七 薪

 春休みになった。父も春休みで家にいる日が多い。

 林の雑木を薪にするため、ぼくと兄が杉林に残っている橅の大木の根元の残雪をスコップで掘り、父と叔父が橅をチェーンソーで伐採した。

 倒れた橅の枝を切りはなし、クレーンつきのトラックの横幅におさまるように幹と枝を百八十センチほどの長さに切り、トラックのクレーンで荷台に横積みにした。あとは我家の庭に運ぶだけだ。

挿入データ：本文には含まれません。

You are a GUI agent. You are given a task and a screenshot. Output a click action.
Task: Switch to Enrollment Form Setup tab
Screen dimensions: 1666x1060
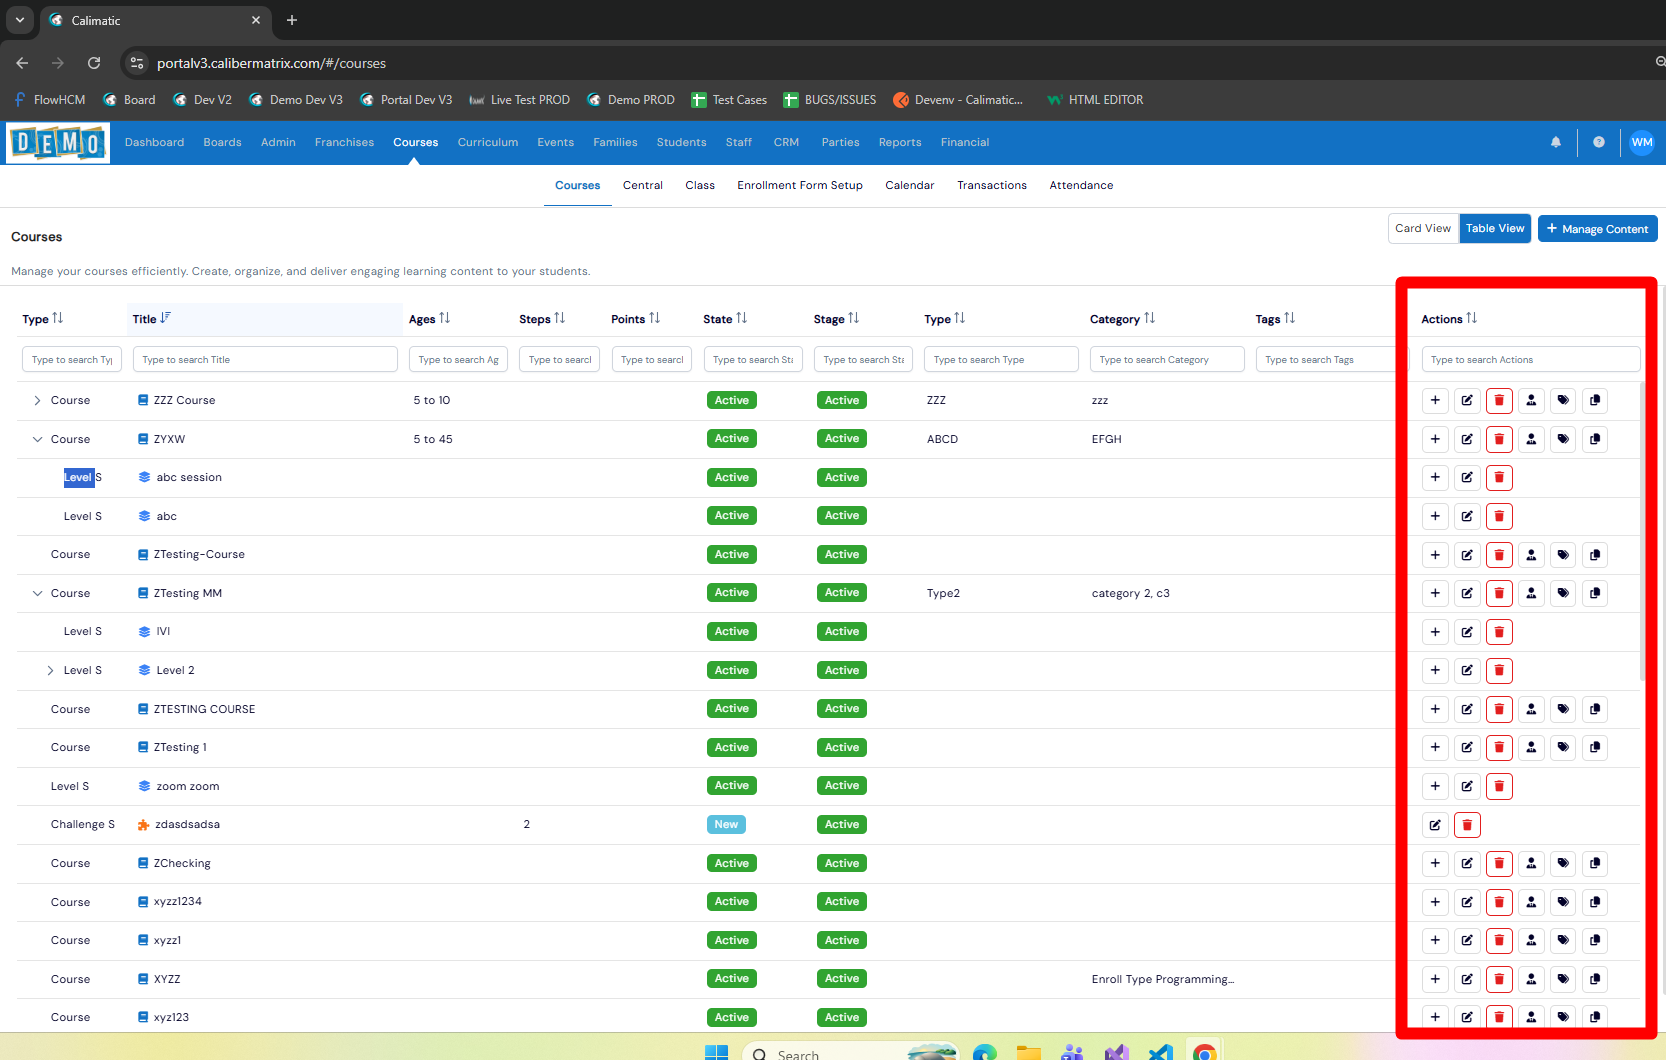point(799,185)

 庭に運ばれた橅を、父がチェーンソーで六十センチほどの長さに切り、それらをぼくと兄が割って薪にする。この作業で使うのは上半身が多い。下半身はじっくり踏んばって上体を支えるだけだ。上半身は熱くなるけれど、下半身はあまり動かないので冷える。子どもが薪割りしている家は我家だけだ。


 庭先の軒下の四か所に、積んだ薪がくずれないよう丸太の支柱が軒先までとどいている。

 割った薪を軒下に運び、丸太の支柱のあいだに軒下まで積んだ。

 薪を積みながら、円空がなぜ、仏像を彫れたのか考えるが、何も思いつかなかった。

 ぼくはしばらく仏像彫りを考えないことにした。

 丸太を彫った仏像は、ひっそりと板の間の隅に立っていた。



 夏休みになった。

 軒下の薪が乾燥した。一輪車に薪を積み、家の中の薪置き場へかたづけていたら、橅の薪の割られた表面に、何かの人の顔が見えた。長さ六十センチほどの、大人の拳ほどの太さの薪だ。ぼくは薪を手にとってしばらく見つめた。

 これまで薪の表面に顔が見えたことなんかなかった。よくよく見たら、薪の中に顔が隠れているように見える。なんとかして彫りだしてやらなければならないと思った。特別な薪に思えたので、かたづけずに軒下のすみにとっておいた。